---- GIVEN ENTRIES

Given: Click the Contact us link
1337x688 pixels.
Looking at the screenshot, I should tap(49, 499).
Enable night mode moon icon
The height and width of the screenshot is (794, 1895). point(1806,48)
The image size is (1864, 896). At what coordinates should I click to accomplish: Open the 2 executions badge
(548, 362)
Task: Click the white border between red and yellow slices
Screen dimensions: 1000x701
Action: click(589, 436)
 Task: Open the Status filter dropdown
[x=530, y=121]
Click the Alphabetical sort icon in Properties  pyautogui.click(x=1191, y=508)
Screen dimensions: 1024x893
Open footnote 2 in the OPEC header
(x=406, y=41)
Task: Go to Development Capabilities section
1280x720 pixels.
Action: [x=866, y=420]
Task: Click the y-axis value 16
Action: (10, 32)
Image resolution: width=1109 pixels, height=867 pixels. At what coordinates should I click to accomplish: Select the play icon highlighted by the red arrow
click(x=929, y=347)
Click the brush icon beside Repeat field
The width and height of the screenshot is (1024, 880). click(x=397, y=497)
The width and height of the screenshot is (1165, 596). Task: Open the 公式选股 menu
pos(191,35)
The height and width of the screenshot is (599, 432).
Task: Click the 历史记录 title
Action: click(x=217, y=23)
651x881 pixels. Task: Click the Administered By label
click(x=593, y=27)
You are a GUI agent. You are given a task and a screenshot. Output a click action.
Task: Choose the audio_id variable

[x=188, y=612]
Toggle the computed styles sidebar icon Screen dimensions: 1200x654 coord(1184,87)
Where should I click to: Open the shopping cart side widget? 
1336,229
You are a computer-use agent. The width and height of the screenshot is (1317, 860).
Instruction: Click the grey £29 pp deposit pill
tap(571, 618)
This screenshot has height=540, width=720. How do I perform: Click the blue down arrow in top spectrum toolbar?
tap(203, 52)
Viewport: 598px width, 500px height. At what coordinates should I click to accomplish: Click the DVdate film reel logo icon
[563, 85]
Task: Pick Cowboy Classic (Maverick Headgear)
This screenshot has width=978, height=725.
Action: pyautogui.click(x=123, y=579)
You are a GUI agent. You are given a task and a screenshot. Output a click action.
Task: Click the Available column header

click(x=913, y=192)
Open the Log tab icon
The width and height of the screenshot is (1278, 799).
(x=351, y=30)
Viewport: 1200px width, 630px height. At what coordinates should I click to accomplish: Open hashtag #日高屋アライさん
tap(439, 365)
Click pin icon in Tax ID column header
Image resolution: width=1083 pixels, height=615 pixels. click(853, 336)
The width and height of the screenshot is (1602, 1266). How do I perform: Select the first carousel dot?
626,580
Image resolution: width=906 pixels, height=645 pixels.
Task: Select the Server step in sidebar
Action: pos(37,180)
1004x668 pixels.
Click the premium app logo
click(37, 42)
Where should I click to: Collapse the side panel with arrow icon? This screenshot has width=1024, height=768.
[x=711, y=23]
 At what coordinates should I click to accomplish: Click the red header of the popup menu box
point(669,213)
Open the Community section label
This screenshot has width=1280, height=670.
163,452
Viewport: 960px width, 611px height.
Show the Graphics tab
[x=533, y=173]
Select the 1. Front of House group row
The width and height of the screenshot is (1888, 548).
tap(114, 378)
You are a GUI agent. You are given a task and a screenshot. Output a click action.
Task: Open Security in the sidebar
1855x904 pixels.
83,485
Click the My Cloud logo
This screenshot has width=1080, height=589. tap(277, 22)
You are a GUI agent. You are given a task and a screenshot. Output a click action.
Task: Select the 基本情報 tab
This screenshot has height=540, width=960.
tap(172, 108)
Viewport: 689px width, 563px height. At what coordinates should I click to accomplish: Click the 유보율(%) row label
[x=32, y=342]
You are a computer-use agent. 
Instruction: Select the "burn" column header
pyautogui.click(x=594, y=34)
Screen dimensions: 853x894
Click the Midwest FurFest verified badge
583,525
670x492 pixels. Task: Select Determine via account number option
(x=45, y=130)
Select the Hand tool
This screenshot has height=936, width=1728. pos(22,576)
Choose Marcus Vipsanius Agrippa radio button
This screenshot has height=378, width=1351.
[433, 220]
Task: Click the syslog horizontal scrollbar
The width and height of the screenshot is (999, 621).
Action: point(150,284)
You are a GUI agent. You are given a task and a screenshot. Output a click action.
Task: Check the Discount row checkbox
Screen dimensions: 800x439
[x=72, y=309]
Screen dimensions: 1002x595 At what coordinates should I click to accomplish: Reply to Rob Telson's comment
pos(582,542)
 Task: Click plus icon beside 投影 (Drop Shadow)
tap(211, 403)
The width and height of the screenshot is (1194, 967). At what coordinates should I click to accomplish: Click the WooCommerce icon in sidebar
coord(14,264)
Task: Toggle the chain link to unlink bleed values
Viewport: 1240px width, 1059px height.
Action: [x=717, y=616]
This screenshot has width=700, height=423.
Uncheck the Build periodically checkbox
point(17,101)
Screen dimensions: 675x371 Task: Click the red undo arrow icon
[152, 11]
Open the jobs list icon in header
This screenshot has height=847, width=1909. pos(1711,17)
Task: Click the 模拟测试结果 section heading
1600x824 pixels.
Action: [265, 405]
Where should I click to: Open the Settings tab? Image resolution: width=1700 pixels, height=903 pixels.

--------

DIRECTIONS FOR THIS TASK: Repeat, word for word, all the lines above.

SOLUTION:
Given: Click the Contact us link
1337x688 pixels.
Looking at the screenshot, I should tap(49, 499).
Enable night mode moon icon
The height and width of the screenshot is (794, 1895). point(1806,48)
The image size is (1864, 896). At what coordinates should I click to accomplish: Open the 2 executions badge
(548, 362)
Task: Click the white border between red and yellow slices
Screen dimensions: 1000x701
Action: click(589, 436)
 Task: Open the Status filter dropdown
[x=530, y=121]
Click the Alphabetical sort icon in Properties  pyautogui.click(x=1191, y=508)
Screen dimensions: 1024x893
Open footnote 2 in the OPEC header
(x=406, y=41)
Task: Go to Development Capabilities section
1280x720 pixels.
Action: [x=866, y=420]
Task: Click the y-axis value 16
Action: (10, 32)
Image resolution: width=1109 pixels, height=867 pixels. At what coordinates should I click to accomplish: Select the play icon highlighted by the red arrow
click(x=929, y=347)
Click the brush icon beside Repeat field
The width and height of the screenshot is (1024, 880). click(x=397, y=497)
The width and height of the screenshot is (1165, 596). Task: Open the 公式选股 menu
pos(191,35)
The height and width of the screenshot is (599, 432).
Task: Click the 历史记录 title
Action: click(x=217, y=23)
651x881 pixels. Task: Click the Administered By label
click(x=593, y=27)
You are a GUI agent. You are given a task and a screenshot. Output a click action.
Task: Choose the audio_id variable

[x=188, y=612]
Toggle the computed styles sidebar icon Screen dimensions: 1200x654 coord(1184,87)
Where should I click to: Open the shopping cart side widget? 
1336,229
You are a computer-use agent. The width and height of the screenshot is (1317, 860).
Instruction: Click the grey £29 pp deposit pill
tap(571, 618)
This screenshot has height=540, width=720. How do I perform: Click the blue down arrow in top spectrum toolbar?
tap(203, 52)
Viewport: 598px width, 500px height. At what coordinates should I click to accomplish: Click the DVdate film reel logo icon
[563, 85]
Task: Pick Cowboy Classic (Maverick Headgear)
This screenshot has width=978, height=725.
Action: pyautogui.click(x=123, y=579)
You are a GUI agent. You are given a task and a screenshot. Output a click action.
Task: Click the Available column header

click(x=913, y=192)
Open the Log tab icon
The width and height of the screenshot is (1278, 799).
(x=351, y=30)
Viewport: 1200px width, 630px height. At what coordinates should I click to accomplish: Open hashtag #日高屋アライさん
tap(439, 365)
Click pin icon in Tax ID column header
Image resolution: width=1083 pixels, height=615 pixels. click(853, 336)
The width and height of the screenshot is (1602, 1266). How do I perform: Select the first carousel dot?
626,580
Image resolution: width=906 pixels, height=645 pixels.
Task: Select the Server step in sidebar
Action: pos(37,180)
1004x668 pixels.
Click the premium app logo
click(37, 42)
Where should I click to: Collapse the side panel with arrow icon? This screenshot has width=1024, height=768.
[x=711, y=23]
 At what coordinates should I click to accomplish: Click the red header of the popup menu box
point(669,213)
Open the Community section label
This screenshot has width=1280, height=670.
163,452
Viewport: 960px width, 611px height.
Show the Graphics tab
[x=533, y=173]
Select the 1. Front of House group row
The width and height of the screenshot is (1888, 548).
tap(114, 378)
You are a GUI agent. You are given a task and a screenshot. Output a click action.
Task: Open Security in the sidebar
1855x904 pixels.
83,485
Click the My Cloud logo
This screenshot has width=1080, height=589. tap(277, 22)
You are a GUI agent. You are given a task and a screenshot. Output a click action.
Task: Select the 基本情報 tab
This screenshot has height=540, width=960.
tap(172, 108)
Viewport: 689px width, 563px height. At what coordinates should I click to accomplish: Click the 유보율(%) row label
[x=32, y=342]
You are a computer-use agent. 
Instruction: Select the "burn" column header
pyautogui.click(x=594, y=34)
Screen dimensions: 853x894
Click the Midwest FurFest verified badge
583,525
670x492 pixels. Task: Select Determine via account number option
(x=45, y=130)
Select the Hand tool
This screenshot has height=936, width=1728. pos(22,576)
Choose Marcus Vipsanius Agrippa radio button
This screenshot has height=378, width=1351.
[433, 220]
Task: Click the syslog horizontal scrollbar
The width and height of the screenshot is (999, 621).
Action: point(150,284)
You are a GUI agent. You are given a task and a screenshot. Output a click action.
Task: Check the Discount row checkbox
Screen dimensions: 800x439
[x=72, y=309]
Screen dimensions: 1002x595 At what coordinates should I click to accomplish: Reply to Rob Telson's comment
pos(582,542)
 Task: Click plus icon beside 投影 (Drop Shadow)
tap(211, 403)
The width and height of the screenshot is (1194, 967). At what coordinates should I click to accomplish: Click the WooCommerce icon in sidebar
coord(14,264)
Task: Toggle the chain link to unlink bleed values
Viewport: 1240px width, 1059px height.
Action: [x=717, y=616]
This screenshot has width=700, height=423.
Uncheck the Build periodically checkbox
point(17,101)
Screen dimensions: 675x371 Task: Click the red undo arrow icon
[152, 11]
Open the jobs list icon in header
This screenshot has height=847, width=1909. pos(1711,17)
Task: Click the 模拟测试结果 section heading
1600x824 pixels.
Action: [265, 405]
Where should I click to: Open the Settings tab? Image resolution: width=1700 pixels, height=903 pixels.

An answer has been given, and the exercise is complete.